(WRITTEN REQUEST)
Render the lines below, from the first one up to and including the line with "click(x=1284, y=20)", as a Markdown table with the columns Row and Line, numbering each row and skipping blank lines. Leave the pictures out.
· · · · · · ·
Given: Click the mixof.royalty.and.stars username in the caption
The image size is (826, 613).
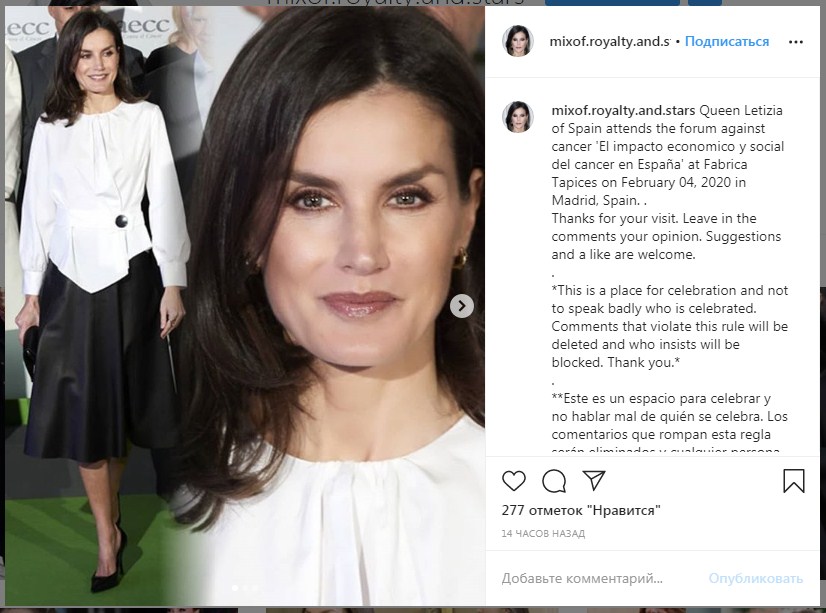Looking at the screenshot, I should point(623,111).
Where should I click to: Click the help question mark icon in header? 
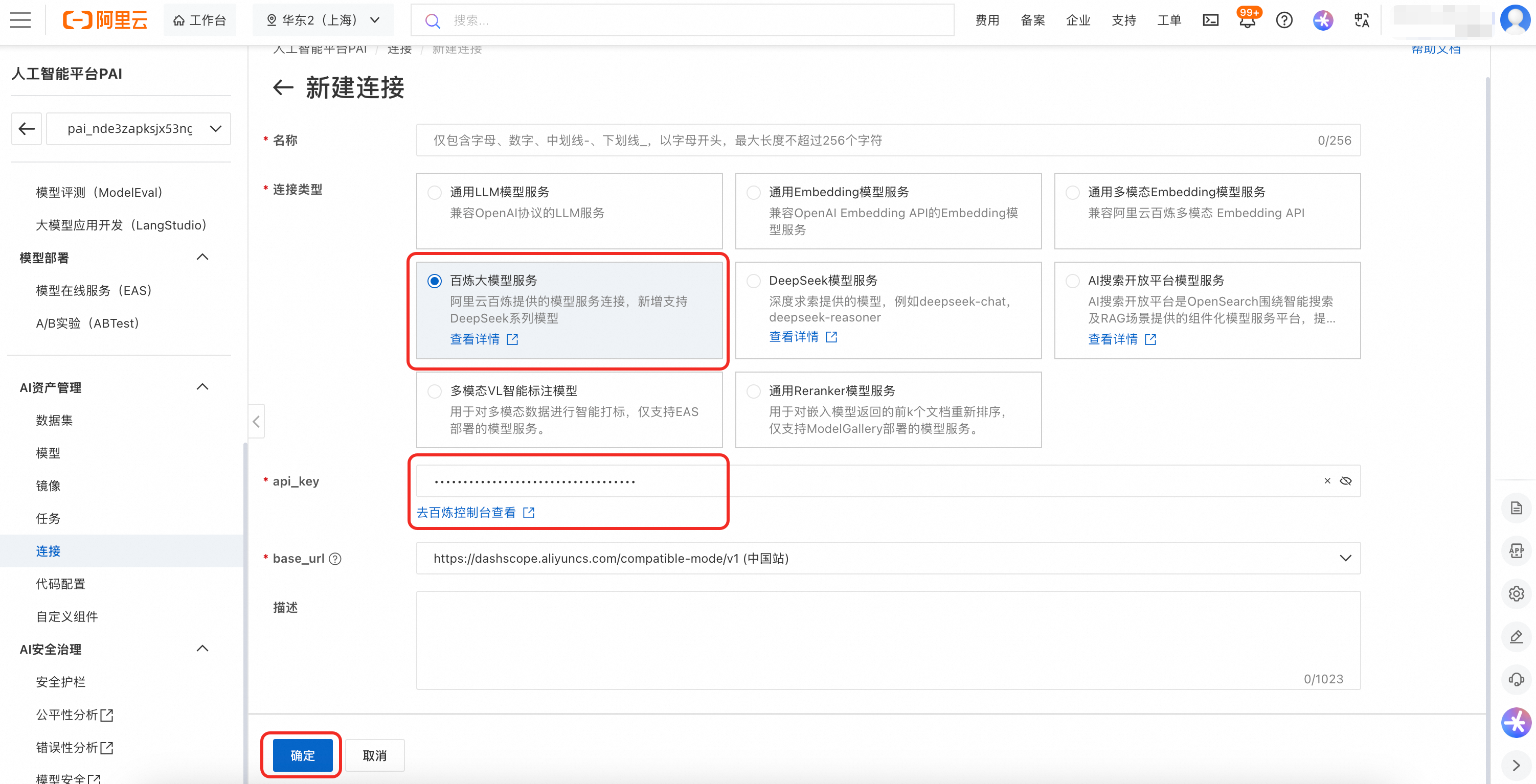click(x=1284, y=20)
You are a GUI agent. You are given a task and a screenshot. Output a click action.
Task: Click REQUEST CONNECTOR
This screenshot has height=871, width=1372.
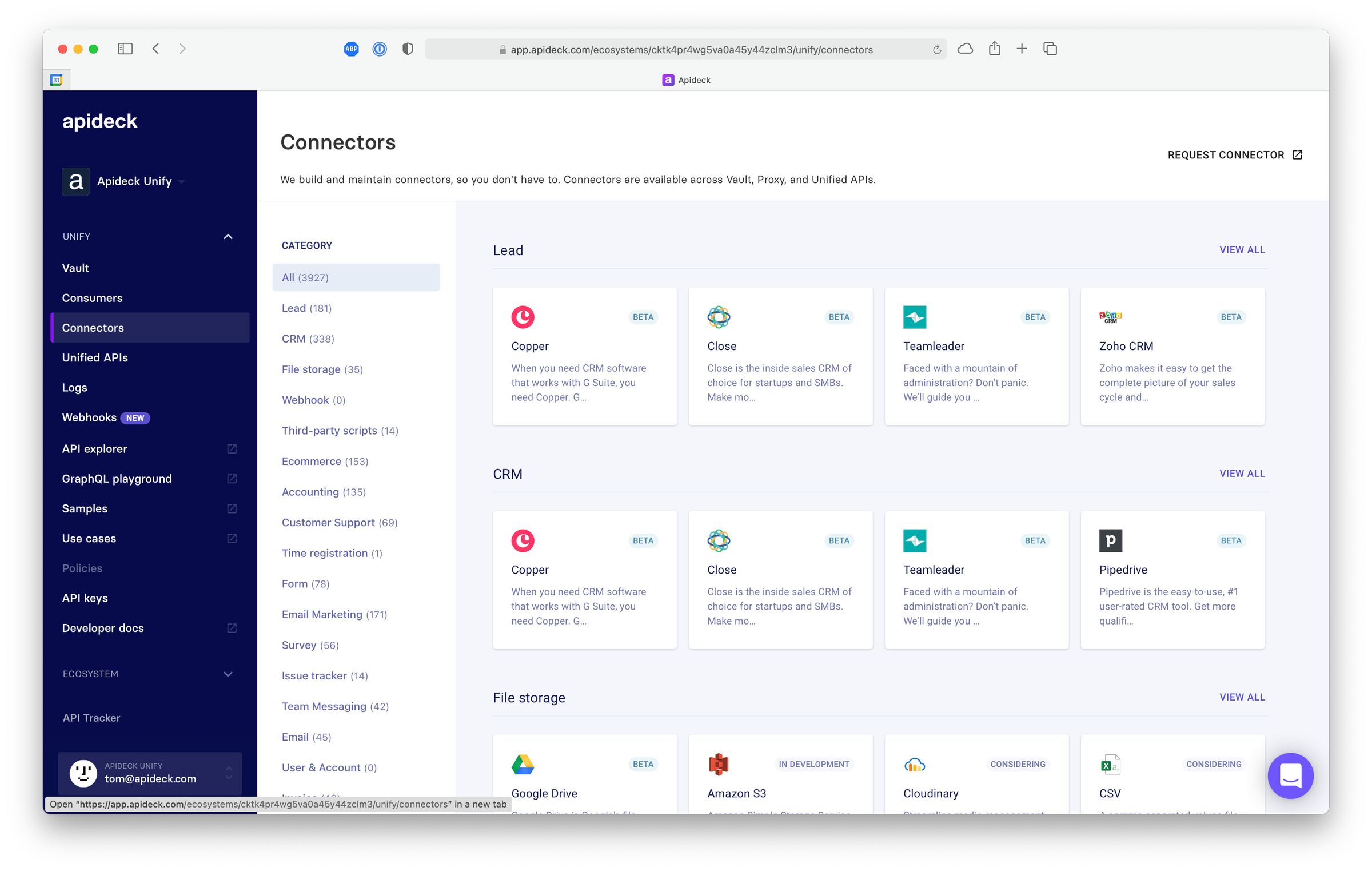[x=1227, y=155]
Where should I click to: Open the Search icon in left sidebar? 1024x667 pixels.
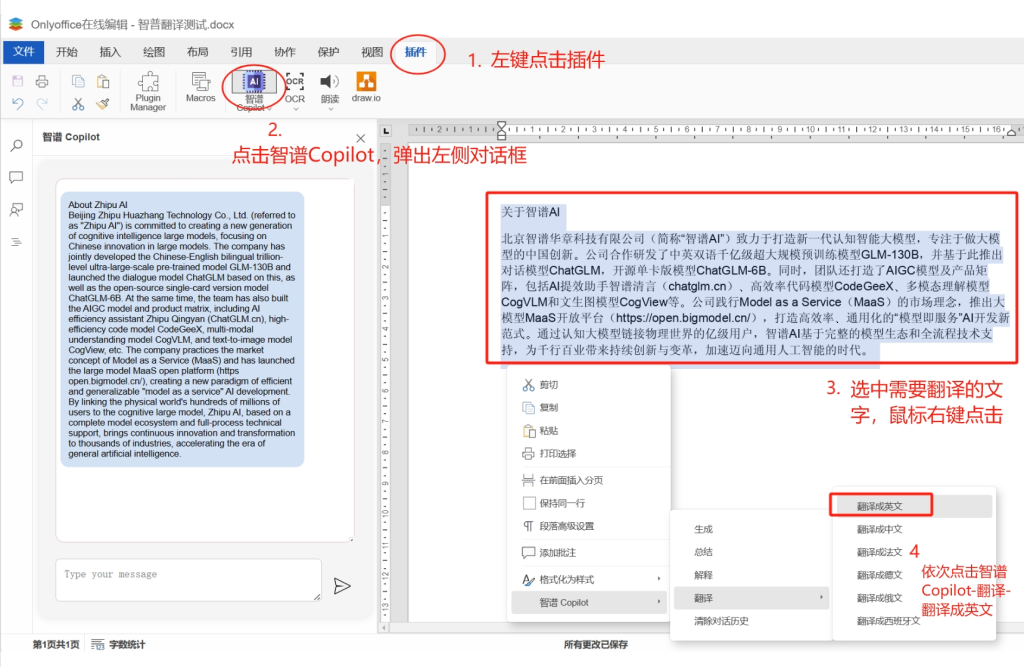point(16,146)
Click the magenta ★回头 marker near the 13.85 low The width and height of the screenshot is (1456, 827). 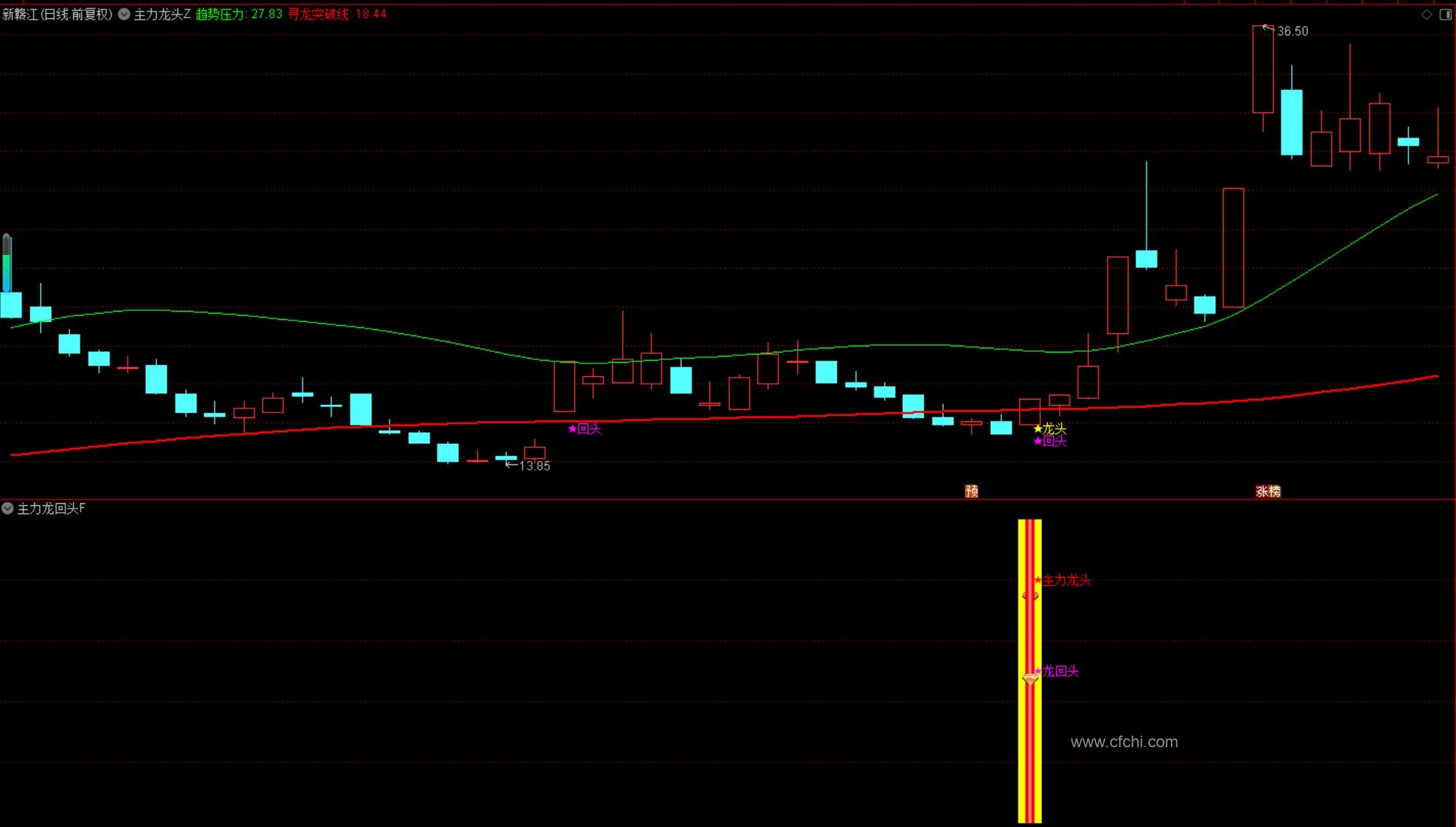584,429
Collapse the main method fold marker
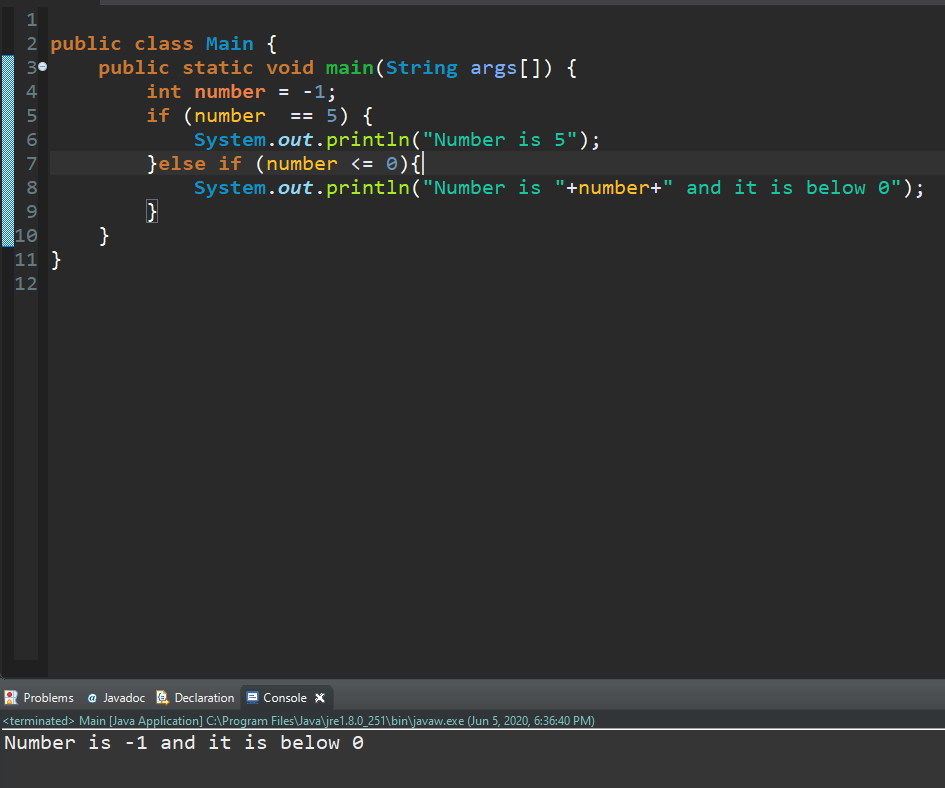945x788 pixels. click(x=43, y=68)
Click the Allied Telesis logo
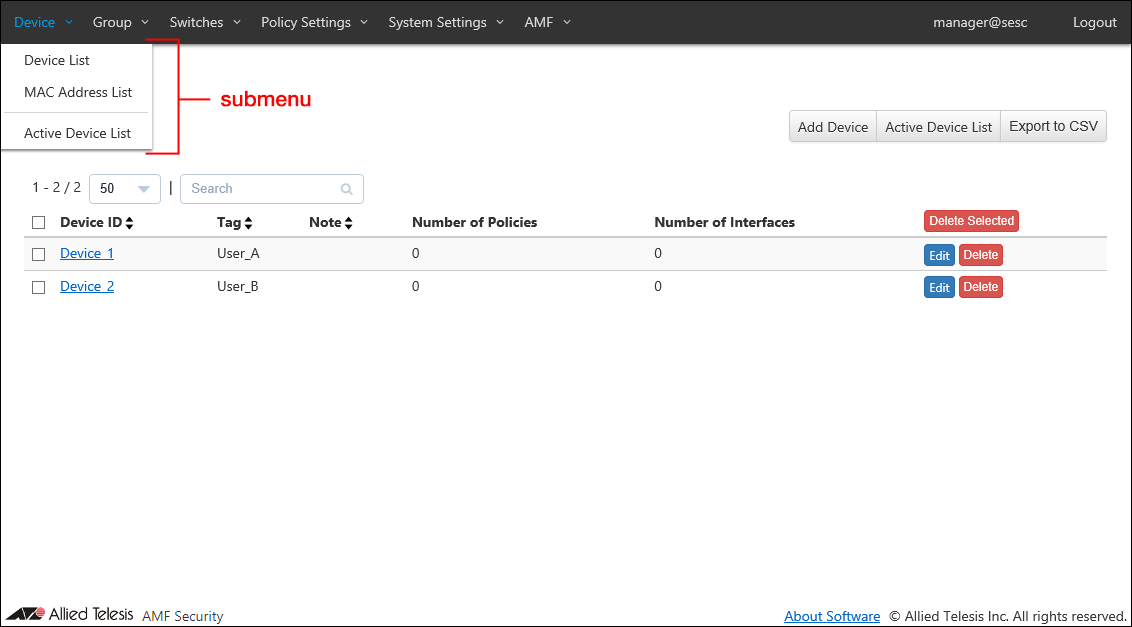Screen dimensions: 1132x627 pos(70,614)
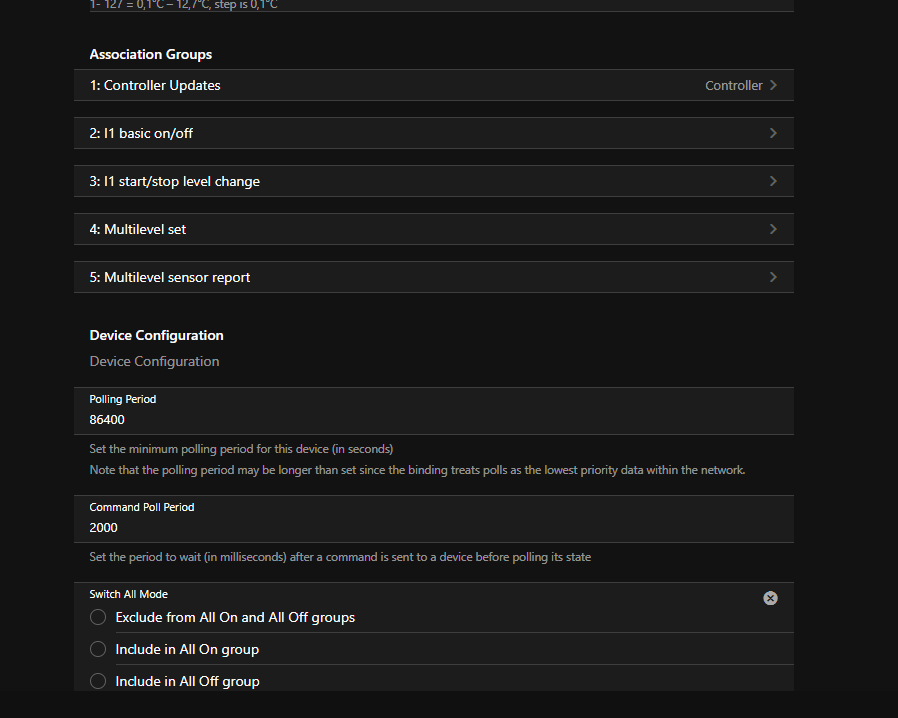The image size is (898, 718).
Task: Expand Controller Updates chevron arrow
Action: pyautogui.click(x=773, y=85)
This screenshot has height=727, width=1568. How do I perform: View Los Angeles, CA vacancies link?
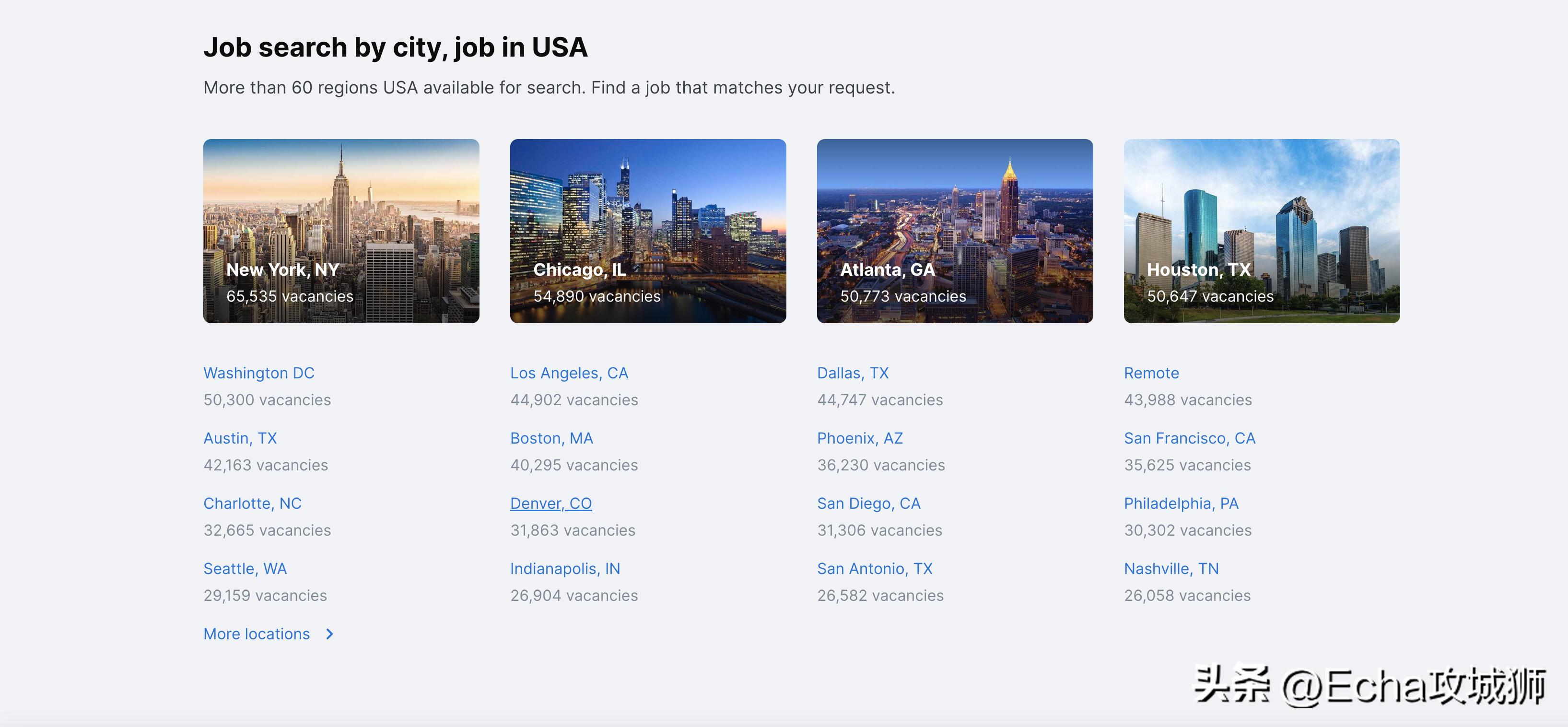pos(569,373)
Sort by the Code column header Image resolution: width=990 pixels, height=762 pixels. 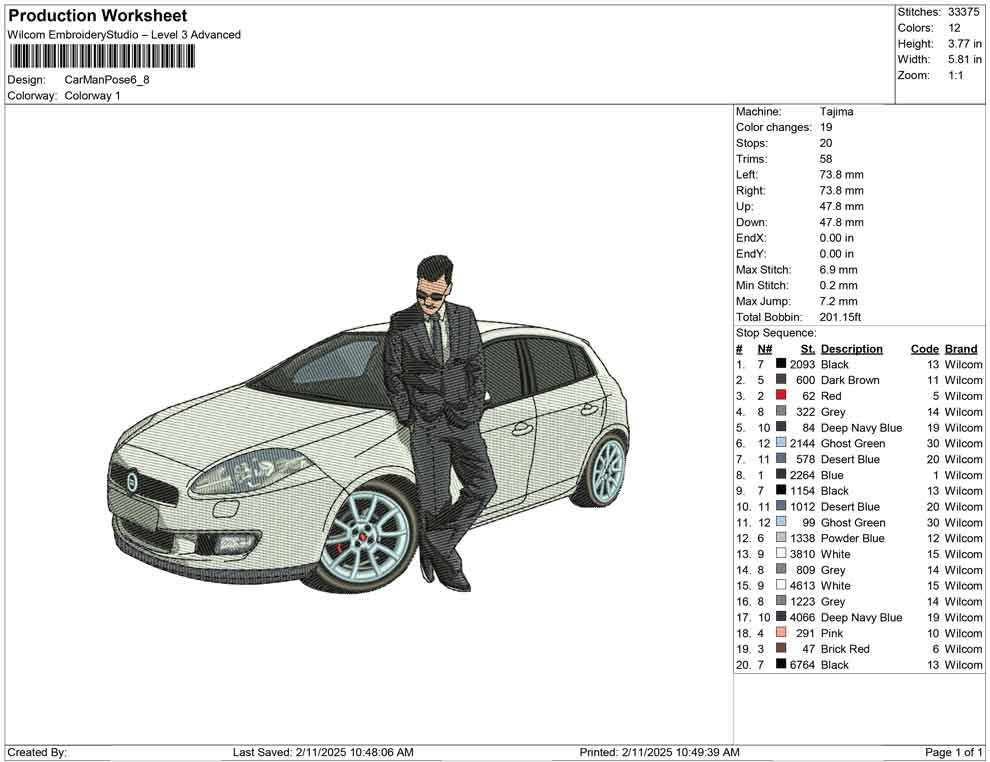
· · · · · · ·
(WRITTEN SOLUTION)
| Row | Line |
|---|---|
| 1 | Given: Click the mixof.royalty.and.stars username in the caption |
| 2 | The image size is (826, 613). |
| 3 | Looking at the screenshot, I should point(623,111). |
| 4 | Where should I click to: Click the help question mark icon in header?  |
| 5 | click(x=1284, y=20) |